Oleh : Chris Rosebrough
(1) Pada waktu itu ada pula orang banyak di situ yang besar jumlahnya, dan karena mereka tidak mempunyai makanan, Yesus memanggil murid-murid-Nya dan berkata: (2) Hati-Ku tergerak oleh belas kasihan kepada orang banyak ini. Sudah tiga hari mereka mengikuti Aku dan mereka tidak mempunyai makanan.(3) Dan jika mereka Kusuruh pulang ke rumahnya dengan lapar, mereka akan rebah di jalan, sebab ada yang datang dari jauh." (Markus 8:1-3)
Mengacu pada standard-standard “Kepemimpinan Gereja” terkini, Yesus adalah seorang pemimpin tak becus yang nyata-nyata tidak menyatu dengan kebutuhan-kebutuhan “pengalaman menyembah” di era dan budaya-Nya. Faktanya, ketika anda membaca biografi-biografi Perjanjian Baru, anda tidak akan membaca tentang Yesus sedang mendiskusikan filosopi-filosopi kepemimpinan terkini, strategi-stratgi church branding, praktek-praktek pemasaran gereja atau ide-ide termuktahir untuk merancang dan menciptakan lingkungan-lingkungan audio visual yang holistik untuk membantu menciptakan suasana hati yang sempurna bagi jemaat untuk mencapai sebuah pengalaman menyembah.

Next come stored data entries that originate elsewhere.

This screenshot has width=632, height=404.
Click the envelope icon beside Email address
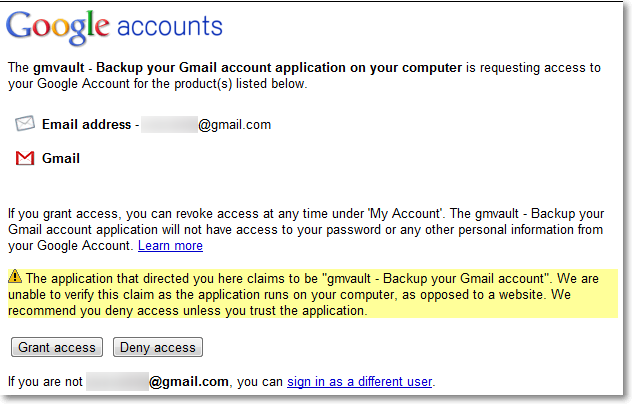pyautogui.click(x=25, y=124)
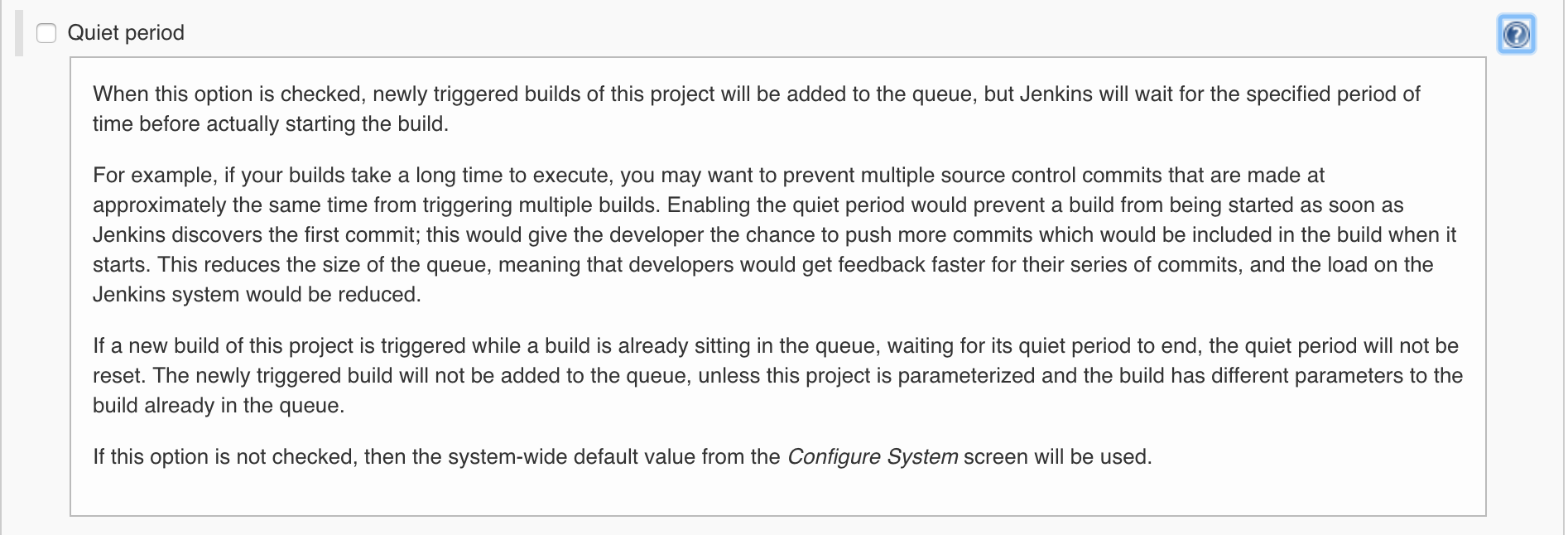Image resolution: width=1568 pixels, height=535 pixels.
Task: Click the paragraph beginning "For example, if your builds"
Action: point(774,235)
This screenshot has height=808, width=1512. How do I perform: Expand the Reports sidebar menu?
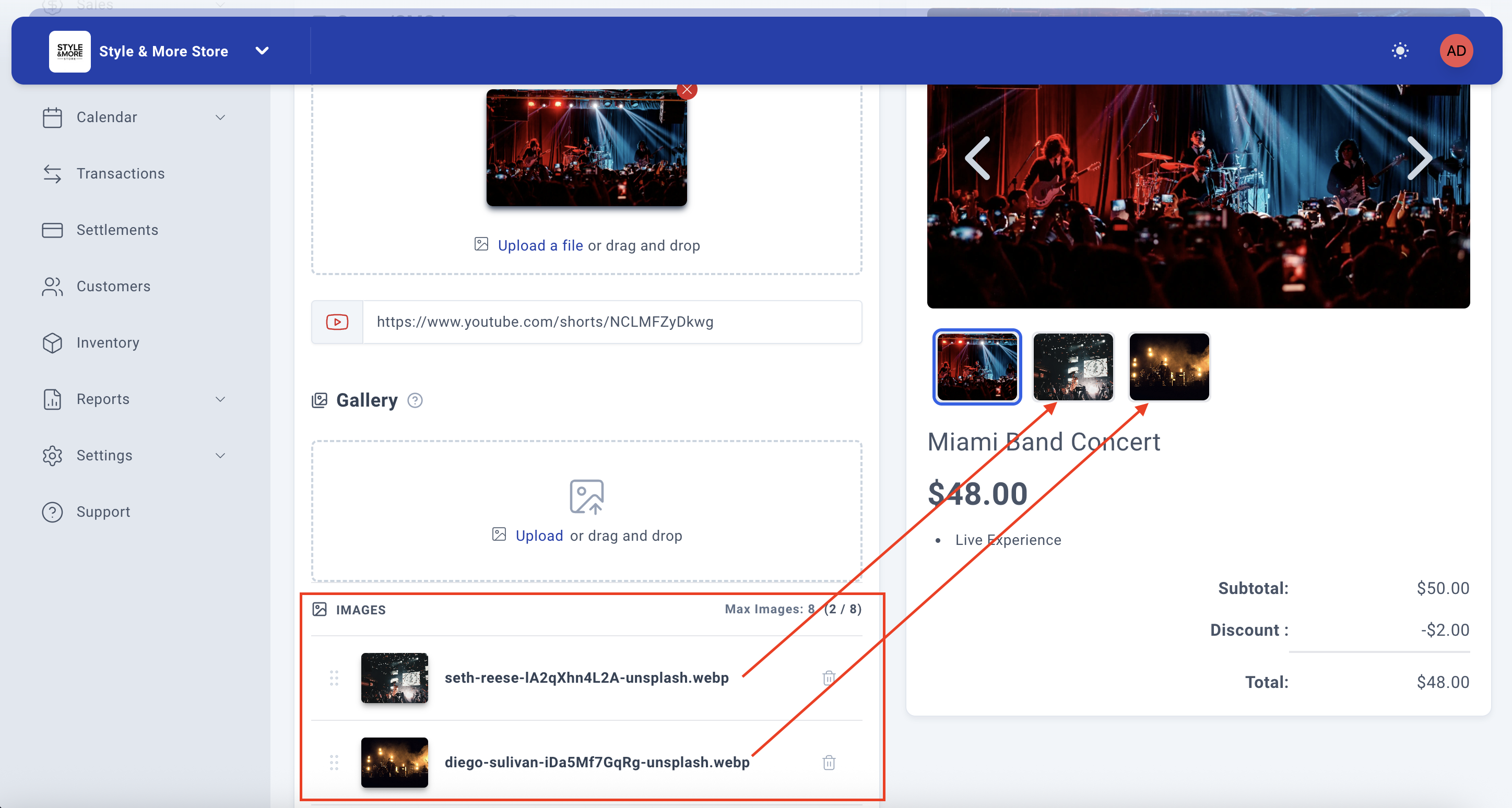pos(220,399)
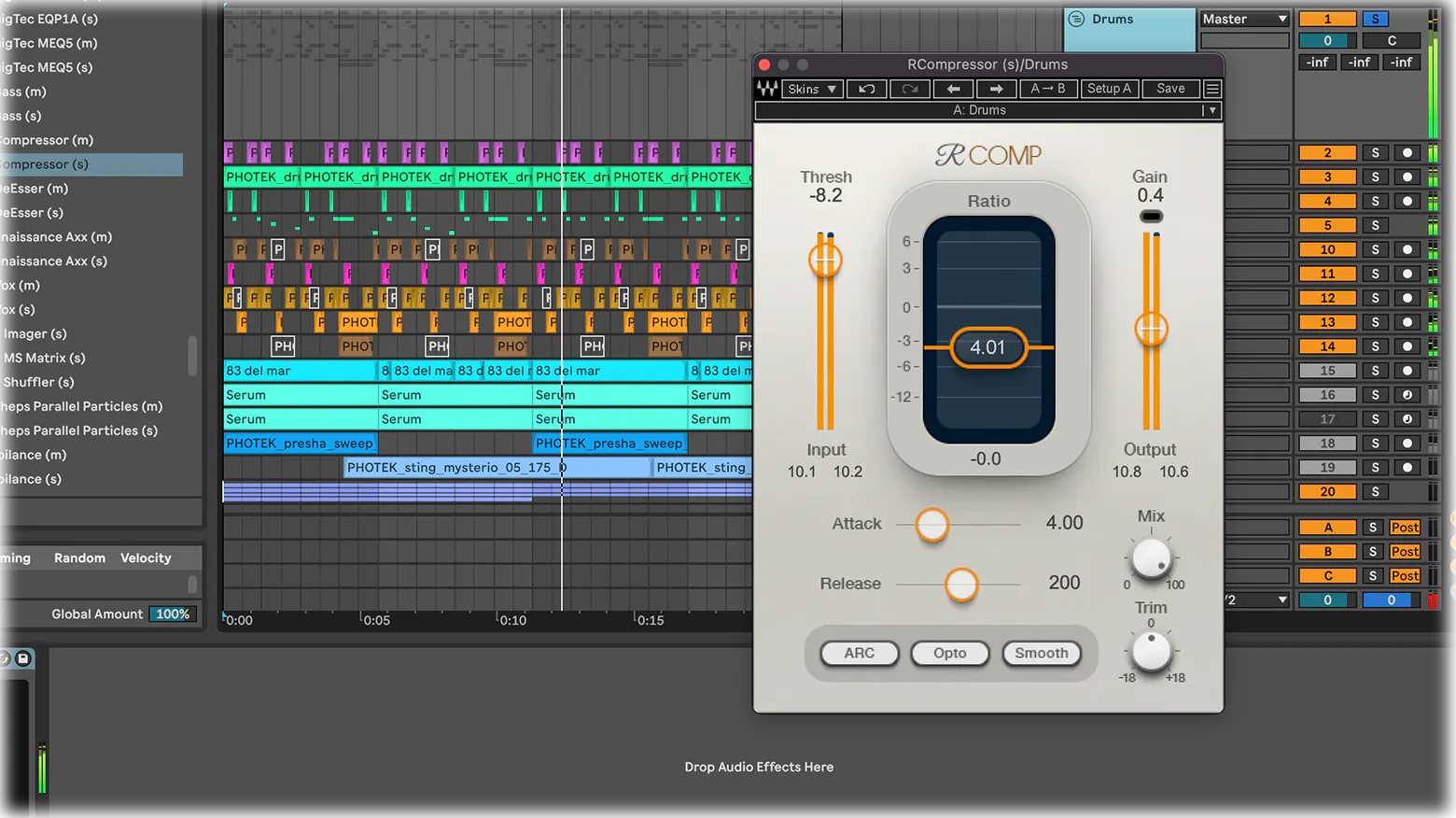Expand the A: Drums preset list arrow
Viewport: 1456px width, 818px height.
(x=1212, y=110)
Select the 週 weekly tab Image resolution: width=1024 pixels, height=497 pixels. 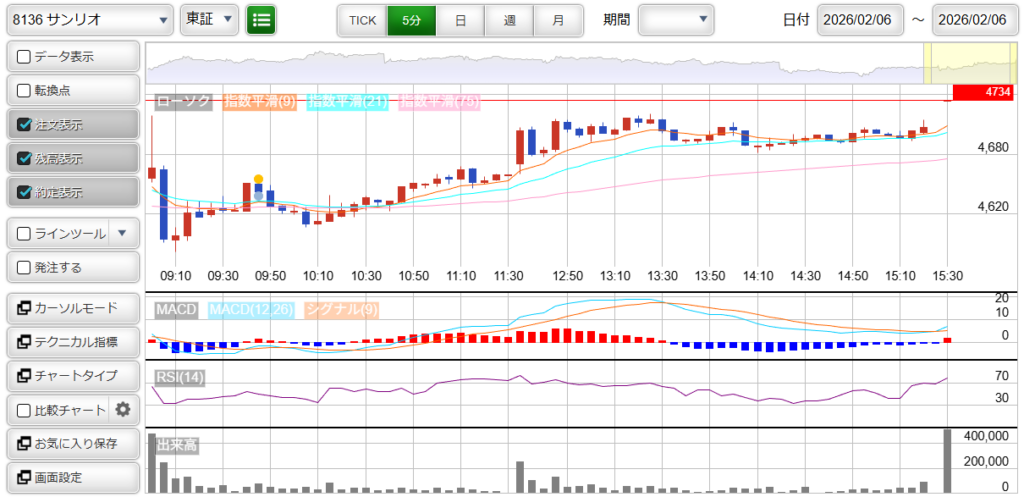509,20
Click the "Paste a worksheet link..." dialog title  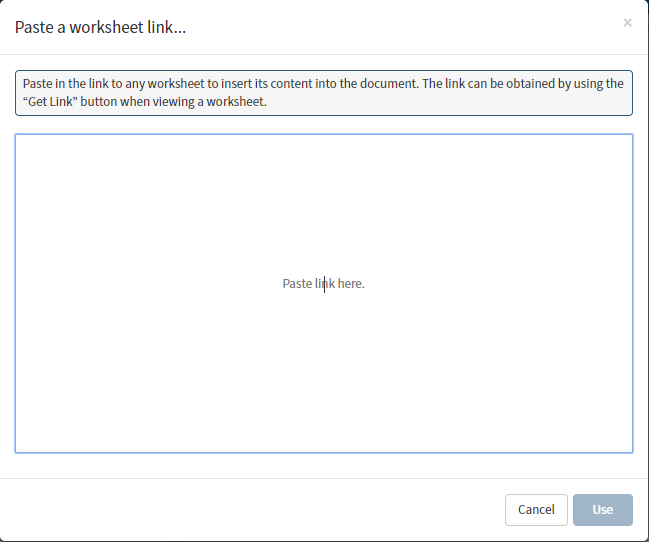click(x=100, y=27)
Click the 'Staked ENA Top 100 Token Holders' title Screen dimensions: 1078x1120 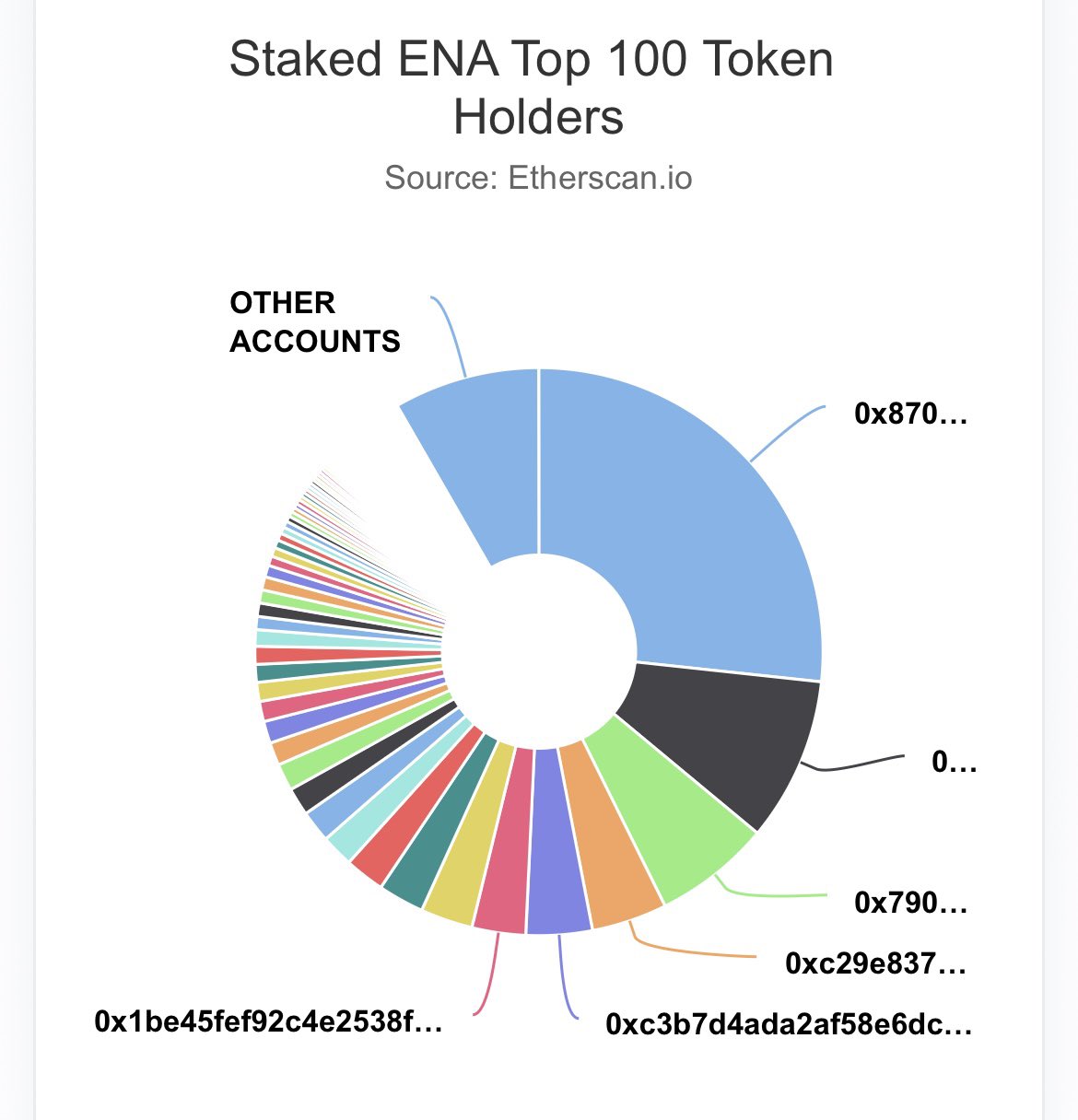pos(532,88)
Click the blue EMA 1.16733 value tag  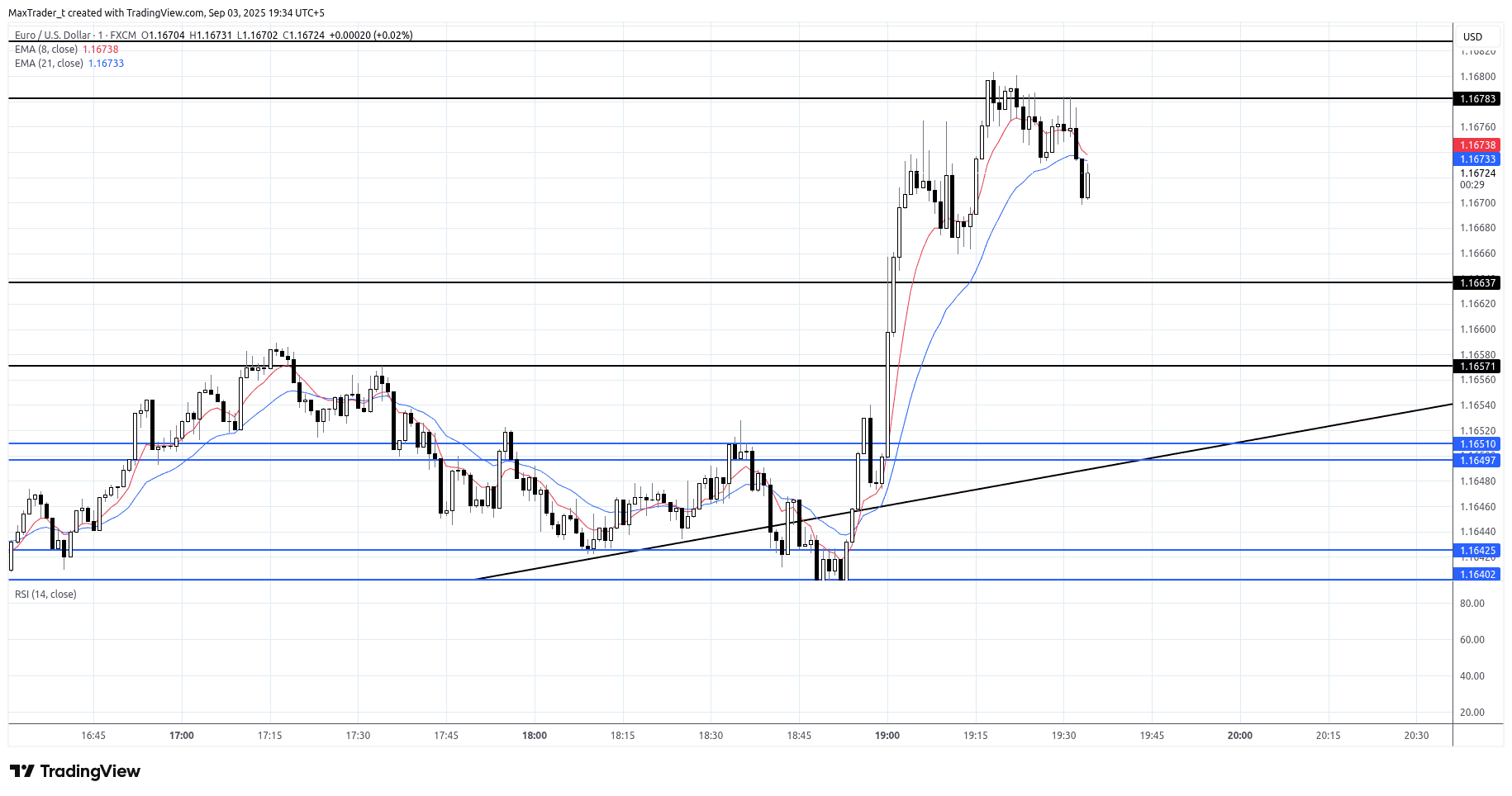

Alih-alih, ketika anda membaca Perjanjian Baru maka anda akan menjumpai bahwa Yesus sedang mengajar di luar ruangan dan peristiwa-peristiwa Yesus mengajar jauh dari mempertimbangkan sensitifitas para pendengarnya. Ketika anda membandingkan praktek-praktek kepemimpinan Yesus dengan prinsip-prinsip kepemimpinan baru yang diimprovisasi ala Rick Warren, Bil Hybels, Leadership Network dan yang lainnya, maka anda mau tidak mau harus menyimpulkan bahwa Yesus sepenuhnya gagal sebagai seorang pemimpin dan berada dalam kegelapan kala terkait dengan memenuhi kebutuhan-kebutuhan target pasar-Nya.